**To be done:** Copy the records verbatim, beginning with the line that contains "The width and" and continuing through the line that contains "point(792,168)". Omit the pictures from your copy.

**Dataset records:**
□ □ □

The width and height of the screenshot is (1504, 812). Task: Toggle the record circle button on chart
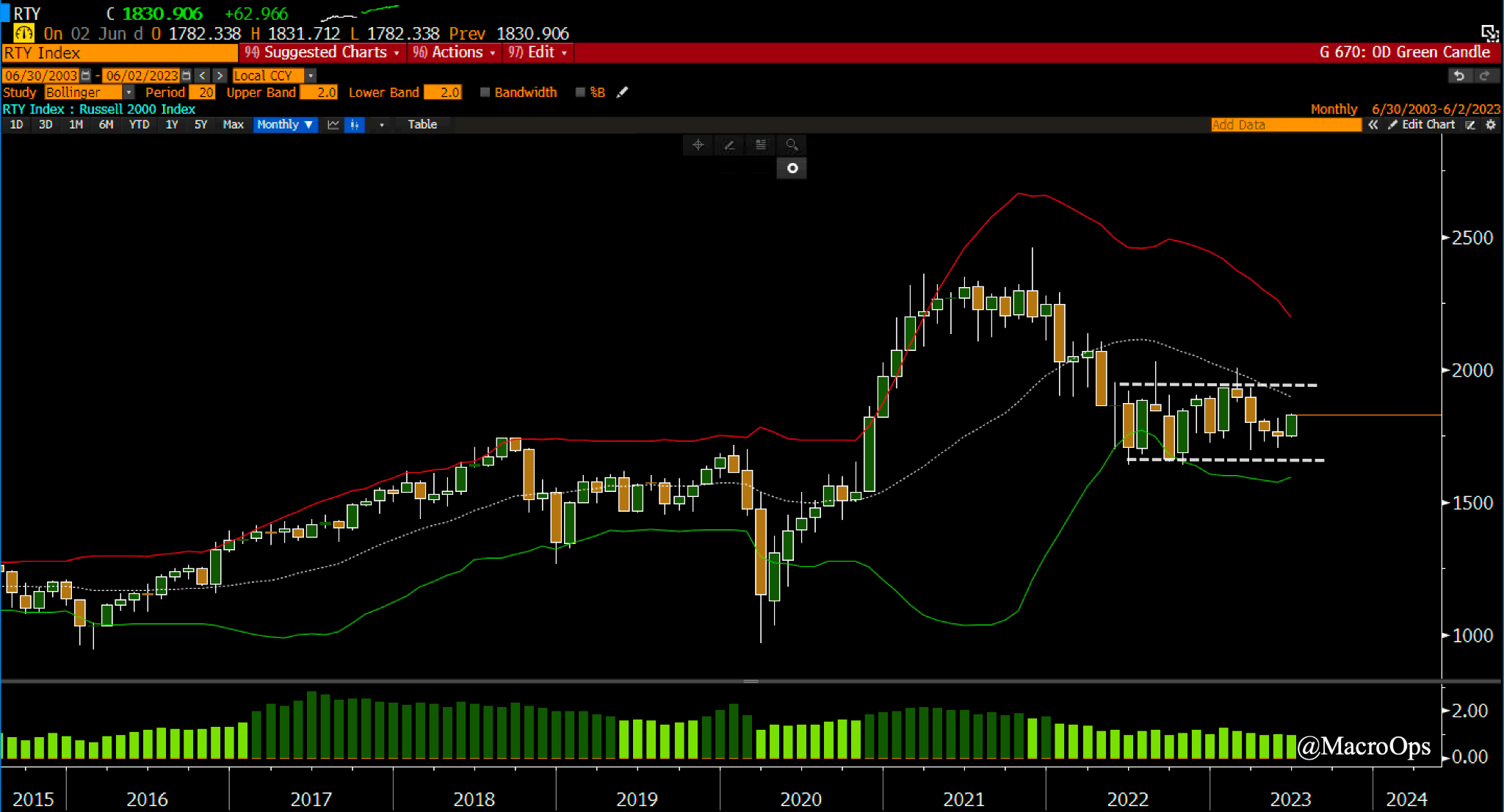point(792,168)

□ □ □

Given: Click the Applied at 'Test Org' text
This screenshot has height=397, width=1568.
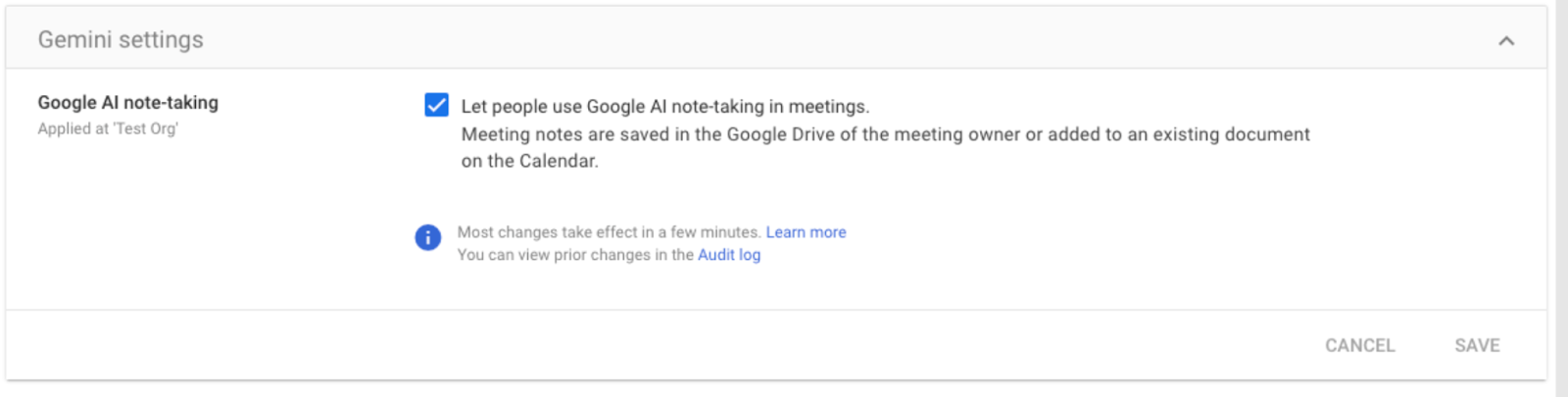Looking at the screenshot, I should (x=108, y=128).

□ □ □

**Answer for the task:**
The width and height of the screenshot is (1504, 812). Task: Toggle the record circle button on chart
point(792,168)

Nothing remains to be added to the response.